Six months ago, I built the logic for a simple change in federal Medicaid law: Permit expenditure of federal Medicaid funds for care of persons who actually are incarcerated in a cell and who are pre-adjudicated.
The Constitutional case to do this is very strong; the need, overwhelming. The vast preponderance of the 730,000 persons currently incarcerated in our county and city jails suffer from a mental health, substance use, or intellectual/developmental disability condition, or some combination of these problems. About two-thirds are pre-adjudicated. Provision of good care will be essential in order to restore these people to the community and to conserve our care dollars. Failure to do so will continue to promote the revolving door in and out of our county and city jails, at ever increasing cost.
I am delighted to report that significant progress is being made to advance this proposal.

▶ **Work request**:
Reproduce word for word the part of the Medicaid passage from "Six months ago, I" up to and including "advance this proposal.". This material has no connection to the Medicaid passage.

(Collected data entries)
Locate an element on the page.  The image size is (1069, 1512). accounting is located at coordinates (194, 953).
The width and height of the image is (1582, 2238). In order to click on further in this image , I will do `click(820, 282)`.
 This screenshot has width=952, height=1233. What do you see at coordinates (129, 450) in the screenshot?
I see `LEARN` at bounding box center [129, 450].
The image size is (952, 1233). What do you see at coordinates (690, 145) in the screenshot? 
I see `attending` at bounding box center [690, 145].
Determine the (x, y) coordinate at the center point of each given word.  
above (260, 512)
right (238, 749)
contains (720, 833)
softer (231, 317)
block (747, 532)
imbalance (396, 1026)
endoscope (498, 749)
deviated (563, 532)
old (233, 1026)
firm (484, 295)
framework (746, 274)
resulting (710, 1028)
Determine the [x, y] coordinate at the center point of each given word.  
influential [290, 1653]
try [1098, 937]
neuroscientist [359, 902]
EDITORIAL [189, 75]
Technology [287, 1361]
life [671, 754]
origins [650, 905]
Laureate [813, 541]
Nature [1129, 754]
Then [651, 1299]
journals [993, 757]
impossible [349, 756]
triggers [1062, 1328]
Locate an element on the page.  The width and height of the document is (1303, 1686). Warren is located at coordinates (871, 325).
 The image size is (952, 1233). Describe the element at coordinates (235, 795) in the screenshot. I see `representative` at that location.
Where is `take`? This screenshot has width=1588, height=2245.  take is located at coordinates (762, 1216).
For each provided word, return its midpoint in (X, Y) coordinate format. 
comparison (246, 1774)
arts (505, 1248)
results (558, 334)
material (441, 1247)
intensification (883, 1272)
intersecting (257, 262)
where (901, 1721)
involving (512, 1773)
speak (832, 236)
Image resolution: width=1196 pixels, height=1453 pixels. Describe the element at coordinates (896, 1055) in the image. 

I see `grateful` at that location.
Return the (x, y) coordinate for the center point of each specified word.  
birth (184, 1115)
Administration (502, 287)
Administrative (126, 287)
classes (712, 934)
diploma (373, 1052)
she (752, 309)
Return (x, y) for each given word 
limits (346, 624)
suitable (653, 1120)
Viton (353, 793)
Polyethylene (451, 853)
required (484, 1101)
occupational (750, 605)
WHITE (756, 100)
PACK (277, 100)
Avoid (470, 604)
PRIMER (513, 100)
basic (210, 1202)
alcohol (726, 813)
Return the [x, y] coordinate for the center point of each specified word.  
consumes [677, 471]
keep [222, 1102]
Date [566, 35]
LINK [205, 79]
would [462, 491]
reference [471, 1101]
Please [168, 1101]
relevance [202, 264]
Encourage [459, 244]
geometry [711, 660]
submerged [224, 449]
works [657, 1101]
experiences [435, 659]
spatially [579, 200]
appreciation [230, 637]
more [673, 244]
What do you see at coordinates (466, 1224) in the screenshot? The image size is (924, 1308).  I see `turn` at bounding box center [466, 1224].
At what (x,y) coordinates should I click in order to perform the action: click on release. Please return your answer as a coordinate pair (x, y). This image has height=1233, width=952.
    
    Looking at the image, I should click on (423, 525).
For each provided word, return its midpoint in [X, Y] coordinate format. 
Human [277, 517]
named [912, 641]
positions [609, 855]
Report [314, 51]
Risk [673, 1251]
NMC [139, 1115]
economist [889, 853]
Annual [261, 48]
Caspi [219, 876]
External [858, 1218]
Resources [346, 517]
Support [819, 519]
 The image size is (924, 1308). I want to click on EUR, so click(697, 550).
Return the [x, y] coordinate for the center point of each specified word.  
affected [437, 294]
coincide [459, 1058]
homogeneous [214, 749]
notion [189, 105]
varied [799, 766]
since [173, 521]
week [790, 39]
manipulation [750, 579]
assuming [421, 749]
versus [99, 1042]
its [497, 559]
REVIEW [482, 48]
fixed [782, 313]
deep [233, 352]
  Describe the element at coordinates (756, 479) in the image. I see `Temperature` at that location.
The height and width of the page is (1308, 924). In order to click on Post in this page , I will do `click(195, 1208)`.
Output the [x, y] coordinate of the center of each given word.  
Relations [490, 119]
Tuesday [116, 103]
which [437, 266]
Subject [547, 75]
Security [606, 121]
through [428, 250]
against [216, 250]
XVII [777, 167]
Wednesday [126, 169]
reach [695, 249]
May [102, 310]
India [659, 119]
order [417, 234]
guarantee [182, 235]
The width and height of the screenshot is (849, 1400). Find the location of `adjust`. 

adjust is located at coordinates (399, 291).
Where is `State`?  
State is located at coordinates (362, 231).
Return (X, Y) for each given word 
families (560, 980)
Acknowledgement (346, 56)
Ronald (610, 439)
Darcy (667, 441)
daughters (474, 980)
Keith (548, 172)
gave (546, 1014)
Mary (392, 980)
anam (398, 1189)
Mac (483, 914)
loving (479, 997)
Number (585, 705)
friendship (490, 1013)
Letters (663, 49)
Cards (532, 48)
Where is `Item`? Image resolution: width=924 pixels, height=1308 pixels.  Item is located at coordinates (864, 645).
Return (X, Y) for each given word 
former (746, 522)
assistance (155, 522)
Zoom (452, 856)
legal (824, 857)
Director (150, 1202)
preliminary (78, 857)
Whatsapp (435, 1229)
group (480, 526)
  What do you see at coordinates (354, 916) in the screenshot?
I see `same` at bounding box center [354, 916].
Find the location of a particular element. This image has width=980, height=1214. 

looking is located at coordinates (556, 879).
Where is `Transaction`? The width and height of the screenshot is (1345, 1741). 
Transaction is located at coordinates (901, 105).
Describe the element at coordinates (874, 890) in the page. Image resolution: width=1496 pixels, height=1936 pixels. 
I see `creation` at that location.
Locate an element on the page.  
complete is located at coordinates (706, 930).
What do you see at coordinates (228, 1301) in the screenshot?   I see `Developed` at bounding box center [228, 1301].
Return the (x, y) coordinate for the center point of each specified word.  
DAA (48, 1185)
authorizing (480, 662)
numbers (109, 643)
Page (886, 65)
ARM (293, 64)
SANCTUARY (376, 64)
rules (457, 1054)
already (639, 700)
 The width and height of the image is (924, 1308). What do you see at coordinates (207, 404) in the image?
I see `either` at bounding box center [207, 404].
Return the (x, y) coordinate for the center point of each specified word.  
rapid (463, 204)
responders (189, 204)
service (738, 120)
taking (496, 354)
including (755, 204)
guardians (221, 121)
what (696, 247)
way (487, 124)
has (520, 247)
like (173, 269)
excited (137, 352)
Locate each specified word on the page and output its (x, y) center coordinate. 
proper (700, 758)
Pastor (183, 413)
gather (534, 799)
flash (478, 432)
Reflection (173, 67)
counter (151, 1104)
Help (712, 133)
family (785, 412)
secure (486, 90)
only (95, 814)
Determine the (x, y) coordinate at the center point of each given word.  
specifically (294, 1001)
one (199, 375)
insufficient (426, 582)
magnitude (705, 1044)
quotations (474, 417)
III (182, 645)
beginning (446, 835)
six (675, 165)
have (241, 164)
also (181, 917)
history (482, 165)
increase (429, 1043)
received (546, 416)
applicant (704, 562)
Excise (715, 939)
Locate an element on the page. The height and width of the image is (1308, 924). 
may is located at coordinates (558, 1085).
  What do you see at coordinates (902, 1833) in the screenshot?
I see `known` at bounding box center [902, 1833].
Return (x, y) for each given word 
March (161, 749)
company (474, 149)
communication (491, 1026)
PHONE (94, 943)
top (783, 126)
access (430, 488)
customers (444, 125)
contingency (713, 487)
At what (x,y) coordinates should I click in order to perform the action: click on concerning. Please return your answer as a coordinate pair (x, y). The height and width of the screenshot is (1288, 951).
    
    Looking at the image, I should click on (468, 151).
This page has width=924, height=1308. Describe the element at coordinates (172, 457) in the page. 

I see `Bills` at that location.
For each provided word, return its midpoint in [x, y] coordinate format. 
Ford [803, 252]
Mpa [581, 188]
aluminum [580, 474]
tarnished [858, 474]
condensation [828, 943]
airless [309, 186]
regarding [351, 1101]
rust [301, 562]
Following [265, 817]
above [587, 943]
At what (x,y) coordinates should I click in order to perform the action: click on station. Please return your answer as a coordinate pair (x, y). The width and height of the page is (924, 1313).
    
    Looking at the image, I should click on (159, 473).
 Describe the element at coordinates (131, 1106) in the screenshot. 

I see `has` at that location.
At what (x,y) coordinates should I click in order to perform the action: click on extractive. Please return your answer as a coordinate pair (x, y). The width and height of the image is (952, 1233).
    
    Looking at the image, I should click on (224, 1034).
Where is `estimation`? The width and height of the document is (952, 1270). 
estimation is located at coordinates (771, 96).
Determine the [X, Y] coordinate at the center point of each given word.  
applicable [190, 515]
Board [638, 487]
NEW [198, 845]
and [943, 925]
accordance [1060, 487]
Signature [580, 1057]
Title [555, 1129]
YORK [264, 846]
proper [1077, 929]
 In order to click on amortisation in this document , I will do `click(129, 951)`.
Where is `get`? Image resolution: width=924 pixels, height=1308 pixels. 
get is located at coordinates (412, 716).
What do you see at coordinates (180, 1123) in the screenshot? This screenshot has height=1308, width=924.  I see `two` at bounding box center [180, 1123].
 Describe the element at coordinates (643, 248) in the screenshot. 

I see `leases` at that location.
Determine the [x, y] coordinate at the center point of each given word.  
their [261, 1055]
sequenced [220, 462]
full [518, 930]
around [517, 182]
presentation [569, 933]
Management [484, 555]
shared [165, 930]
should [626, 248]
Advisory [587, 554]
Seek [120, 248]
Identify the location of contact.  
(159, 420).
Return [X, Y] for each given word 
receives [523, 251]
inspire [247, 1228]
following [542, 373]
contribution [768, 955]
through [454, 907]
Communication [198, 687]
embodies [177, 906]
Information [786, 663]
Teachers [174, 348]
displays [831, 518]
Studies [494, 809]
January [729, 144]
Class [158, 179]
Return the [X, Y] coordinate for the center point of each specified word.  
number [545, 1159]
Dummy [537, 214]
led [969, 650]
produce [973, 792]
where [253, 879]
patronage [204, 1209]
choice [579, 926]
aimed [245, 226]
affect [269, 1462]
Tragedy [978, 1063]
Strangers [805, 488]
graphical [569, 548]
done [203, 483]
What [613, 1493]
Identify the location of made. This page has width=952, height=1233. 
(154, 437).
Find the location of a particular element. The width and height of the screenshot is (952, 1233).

▶ **Final answer**:
Six months ago, I built the logic for a simple change in federal Medicaid law: Permit expenditure of federal Medicaid funds for care of persons who actually are incarcerated in a cell and who are pre-adjudicated.
The Constitutional case to do this is very strong; the need, overwhelming. The vast preponderance of the 730,000 persons currently incarcerated in our county and city jails suffer from a mental health, substance use, or intellectual/developmental disability condition, or some combination of these problems. About two-thirds are pre-adjudicated. Provision of good care will be essential in order to restore these people to the community and to conserve our care dollars. Failure to do so will continue to promote the revolving door in and out of our county and city jails, at ever increasing cost.
I am delighted to report that significant progress is being made to advance this proposal.